_Problem requirements_
Starting at the line below holding "Pricing (281, 31)" and stopping at the line holding "May 2016 (941, 1532)", print every line exactly, both ends included, and leave the rest out.

(Collected data)
##########

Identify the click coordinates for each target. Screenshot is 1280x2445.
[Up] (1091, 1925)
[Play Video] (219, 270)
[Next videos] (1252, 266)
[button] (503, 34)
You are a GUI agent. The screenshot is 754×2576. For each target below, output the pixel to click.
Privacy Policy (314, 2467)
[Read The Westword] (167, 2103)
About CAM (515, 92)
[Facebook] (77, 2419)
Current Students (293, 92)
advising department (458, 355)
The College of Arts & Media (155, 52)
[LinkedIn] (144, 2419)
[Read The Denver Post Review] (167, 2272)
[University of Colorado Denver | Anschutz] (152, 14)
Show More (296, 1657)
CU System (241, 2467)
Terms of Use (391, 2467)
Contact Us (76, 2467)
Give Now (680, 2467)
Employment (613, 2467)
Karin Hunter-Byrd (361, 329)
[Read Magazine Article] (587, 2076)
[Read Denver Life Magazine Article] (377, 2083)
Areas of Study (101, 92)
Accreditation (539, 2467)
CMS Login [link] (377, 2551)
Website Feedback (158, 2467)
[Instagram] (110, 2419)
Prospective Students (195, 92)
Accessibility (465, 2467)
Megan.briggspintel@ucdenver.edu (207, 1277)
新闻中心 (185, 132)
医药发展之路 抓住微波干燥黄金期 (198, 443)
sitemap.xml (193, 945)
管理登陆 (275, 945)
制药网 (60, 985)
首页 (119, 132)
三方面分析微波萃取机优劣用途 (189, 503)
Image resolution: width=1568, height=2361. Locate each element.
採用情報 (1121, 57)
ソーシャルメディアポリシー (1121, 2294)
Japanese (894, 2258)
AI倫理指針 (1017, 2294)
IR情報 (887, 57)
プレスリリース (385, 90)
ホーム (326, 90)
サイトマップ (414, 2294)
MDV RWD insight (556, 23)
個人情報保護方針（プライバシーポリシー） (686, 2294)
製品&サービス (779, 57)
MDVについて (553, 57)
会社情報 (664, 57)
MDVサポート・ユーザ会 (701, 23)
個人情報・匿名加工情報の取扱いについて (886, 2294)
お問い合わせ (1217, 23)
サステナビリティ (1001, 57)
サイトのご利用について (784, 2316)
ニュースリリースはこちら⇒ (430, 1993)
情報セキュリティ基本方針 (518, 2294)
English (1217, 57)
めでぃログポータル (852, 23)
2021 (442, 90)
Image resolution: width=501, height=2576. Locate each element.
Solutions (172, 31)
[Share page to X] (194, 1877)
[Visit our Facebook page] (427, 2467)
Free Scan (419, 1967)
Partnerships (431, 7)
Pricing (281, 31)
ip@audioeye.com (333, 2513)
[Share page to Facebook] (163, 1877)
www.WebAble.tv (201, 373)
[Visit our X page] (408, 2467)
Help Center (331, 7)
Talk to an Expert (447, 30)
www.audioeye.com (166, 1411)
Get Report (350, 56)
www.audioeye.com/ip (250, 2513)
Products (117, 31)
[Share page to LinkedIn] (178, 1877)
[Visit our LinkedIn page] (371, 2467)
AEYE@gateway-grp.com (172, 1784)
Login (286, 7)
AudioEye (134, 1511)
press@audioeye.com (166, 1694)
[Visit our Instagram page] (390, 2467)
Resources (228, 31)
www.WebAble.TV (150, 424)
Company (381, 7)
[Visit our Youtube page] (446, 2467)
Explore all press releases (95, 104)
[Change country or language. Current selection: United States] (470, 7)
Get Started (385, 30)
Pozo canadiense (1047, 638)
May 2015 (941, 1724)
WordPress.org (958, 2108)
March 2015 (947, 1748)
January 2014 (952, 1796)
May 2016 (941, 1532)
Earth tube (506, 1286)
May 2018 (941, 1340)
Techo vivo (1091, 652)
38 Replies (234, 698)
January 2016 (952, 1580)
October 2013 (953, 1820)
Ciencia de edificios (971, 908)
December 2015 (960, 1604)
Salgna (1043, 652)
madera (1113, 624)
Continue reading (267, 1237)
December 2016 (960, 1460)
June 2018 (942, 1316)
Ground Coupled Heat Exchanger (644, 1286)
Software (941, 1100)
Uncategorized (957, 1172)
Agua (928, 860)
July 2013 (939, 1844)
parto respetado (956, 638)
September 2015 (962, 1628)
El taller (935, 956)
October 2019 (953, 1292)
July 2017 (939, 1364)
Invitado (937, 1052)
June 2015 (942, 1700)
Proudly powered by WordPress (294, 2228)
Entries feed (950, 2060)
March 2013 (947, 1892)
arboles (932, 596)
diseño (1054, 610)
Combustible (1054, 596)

##########

_Reply_
Pricing (281, 31)
ip@audioeye.com (333, 2513)
[Share page to Facebook] (163, 1877)
www.WebAble.tv (201, 373)
[Visit our X page] (408, 2467)
Help Center (331, 7)
Talk to an Expert (447, 30)
www.audioeye.com (166, 1411)
Get Report (350, 56)
www.audioeye.com/ip (250, 2513)
Products (117, 31)
[Share page to LinkedIn] (178, 1877)
[Visit our LinkedIn page] (371, 2467)
AEYE@gateway-grp.com (172, 1784)
Login (286, 7)
AudioEye (134, 1511)
press@audioeye.com (166, 1694)
[Visit our Instagram page] (390, 2467)
Resources (228, 31)
www.WebAble.TV (150, 424)
Company (381, 7)
[Visit our Youtube page] (446, 2467)
Explore all press releases (95, 104)
[Change country or language. Current selection: United States] (470, 7)
Get Started (385, 30)
Pozo canadiense (1047, 638)
May 2015 (941, 1724)
WordPress.org (958, 2108)
March 2015 (947, 1748)
January 2014 (952, 1796)
May 2016 (941, 1532)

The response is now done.